- _Tâches et exercices_
1. Réécrivez le passage de l'entretien sur les médecins qui quittent l'exercice libéral, depuis "Oui c'est ça, on" jusqu'à "est très appréciable." inclus, en remplaçant "patients" par "malades".
2. Rédigez la suite de l'entretien sur les médecins qui quittent l'exercice libéral, en reprenant après sa dernière phrase.

- _Extrait du texte_
########################################

Non. C'est pourtant ce que je m'attendais à trouver, mais en fait tous le disent : ils aiment la médecine, ce n'est pas la médecine le problème. Donc, tous ont gardé les pieds dans ce domaine avec des aspects différents. Il fallait [seulement] qu'ils se libèrent de toutes les contraintes qui étaient liées à l'exercice libéral.

Pour ces médecins, ce changement d'exercice a été une vraie libération...  

Oui c'est ça, on sent vraiment que c'est un véritable renouveau quand ils décident d'arrêter le libéral. Beaucoup sont allés très loin avant de décider d'arrêter, donc ils avaient des souffrances très importantes et donc des sentiments de libération et de renouveau qui sont - en miroir - très importants. Il y a aussi un véritable sentiment de renouveau avec du respect de la part des patients ou des collègues, des nouvelles façons de travailler, notamment en équipe, avec certains qui étaient très isolés dans leur exercice qui se retrouvent à travailler en équipe. Beaucoup disent que c'est un véritable changement qui est très appréciable.  

Certains regrettent-ils leur choix ?

Non, aucun. Tous étaient plutôt très satisfaits de leur choix, et beaucoup m'ont dit : "J'aurais dû le faire avant, j'ai tiré sur la corde."

Tout ce qu'implique une vie de famille vient s'ajouter aux horaires et aux contraintes de l'exercice libéral

Vous abordez également le sujet de la féminisation de la profession, en montrant que les femmes médecins semblent avoir plus tendance à cesser leur activité libérale que les hommes… Comment en êtes-vous venue à cette conclusion ?

########################################

- _Enregistrements affichés_
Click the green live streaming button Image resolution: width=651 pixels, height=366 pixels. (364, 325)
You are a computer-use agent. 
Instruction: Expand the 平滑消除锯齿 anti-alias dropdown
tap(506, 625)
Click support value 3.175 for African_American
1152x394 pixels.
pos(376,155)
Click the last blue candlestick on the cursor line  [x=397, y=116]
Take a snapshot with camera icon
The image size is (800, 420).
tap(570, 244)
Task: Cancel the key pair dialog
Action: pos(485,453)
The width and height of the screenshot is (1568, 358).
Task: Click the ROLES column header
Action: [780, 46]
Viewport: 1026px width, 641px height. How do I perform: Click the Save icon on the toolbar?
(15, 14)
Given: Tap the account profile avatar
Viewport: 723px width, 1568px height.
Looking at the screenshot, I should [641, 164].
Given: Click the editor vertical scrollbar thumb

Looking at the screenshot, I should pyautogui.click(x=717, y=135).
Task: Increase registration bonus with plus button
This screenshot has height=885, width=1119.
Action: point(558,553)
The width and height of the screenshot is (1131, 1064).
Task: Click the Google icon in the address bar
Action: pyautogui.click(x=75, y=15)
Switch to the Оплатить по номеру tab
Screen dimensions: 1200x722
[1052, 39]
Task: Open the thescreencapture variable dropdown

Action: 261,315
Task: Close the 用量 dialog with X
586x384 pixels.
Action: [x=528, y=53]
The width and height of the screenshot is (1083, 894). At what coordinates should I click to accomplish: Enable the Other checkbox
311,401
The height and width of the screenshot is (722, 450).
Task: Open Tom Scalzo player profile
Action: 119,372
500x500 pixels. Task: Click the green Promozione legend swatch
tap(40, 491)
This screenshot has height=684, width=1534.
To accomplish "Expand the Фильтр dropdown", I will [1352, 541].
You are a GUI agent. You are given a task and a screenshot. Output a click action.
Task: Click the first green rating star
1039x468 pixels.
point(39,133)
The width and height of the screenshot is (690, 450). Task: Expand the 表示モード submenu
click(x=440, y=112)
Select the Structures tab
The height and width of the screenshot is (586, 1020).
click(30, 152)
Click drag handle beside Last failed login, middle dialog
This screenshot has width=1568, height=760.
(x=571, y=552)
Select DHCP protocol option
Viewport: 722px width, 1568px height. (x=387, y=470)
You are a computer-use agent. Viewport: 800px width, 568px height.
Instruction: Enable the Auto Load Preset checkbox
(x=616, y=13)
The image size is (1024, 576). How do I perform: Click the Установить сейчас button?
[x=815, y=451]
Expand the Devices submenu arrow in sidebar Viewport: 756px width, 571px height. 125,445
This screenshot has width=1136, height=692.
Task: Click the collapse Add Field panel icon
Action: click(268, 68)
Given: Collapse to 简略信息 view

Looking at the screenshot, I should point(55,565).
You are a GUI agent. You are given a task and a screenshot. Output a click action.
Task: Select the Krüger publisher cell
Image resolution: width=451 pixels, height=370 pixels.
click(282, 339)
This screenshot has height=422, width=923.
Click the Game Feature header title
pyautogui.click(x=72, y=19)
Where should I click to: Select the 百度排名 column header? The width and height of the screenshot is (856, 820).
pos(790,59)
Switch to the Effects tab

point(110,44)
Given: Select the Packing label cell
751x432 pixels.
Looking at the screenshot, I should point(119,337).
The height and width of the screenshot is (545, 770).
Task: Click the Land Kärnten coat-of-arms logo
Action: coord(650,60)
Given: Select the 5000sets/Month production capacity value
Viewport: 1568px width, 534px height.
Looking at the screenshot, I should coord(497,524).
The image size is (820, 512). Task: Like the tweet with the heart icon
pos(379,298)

########################################

- _Vos réponses_
1.
Oui c'est ça, on sent vraiment que c'est un véritable renouveau quand ils décident d'arrêter le libéral. Beaucoup sont allés très loin avant de décider d'arrêter, donc ils avaient des souffrances très importantes et donc des sentiments de libération et de renouveau qui sont - en miroir - très importants. Il y a aussi un véritable sentiment de renouveau avec du respect de la part des malades ou des collègues, des nouvelles façons de travailler, notamment en équipe, avec certains qui étaient très isolés dans leur exercice qui se retrouvent à travailler en équipe. Beaucoup disent que c'est un véritable changement qui est très appréciable.

2.
C'est plus une réflexion qu'une conclusion puisque, comme on n'a aucun chiffre, on ne peut pas savoir s'il y a plus de femmes qui déplaquent que d'hommes. Après, toutes les femmes interrogées m'ont dit clairement : gérer tout ça [le travail, les enfants, les tâches domestiques…] en même temps, ça devenait invivable. J'ai interrogé surtout des femmes, puisque ce sont surtout des femmes que j'ai trouvées. Ça ne veut pas dire qu'il n'y a que des femmes qui arrêtent le libéral, mon but n'était pas d'être exhaustive.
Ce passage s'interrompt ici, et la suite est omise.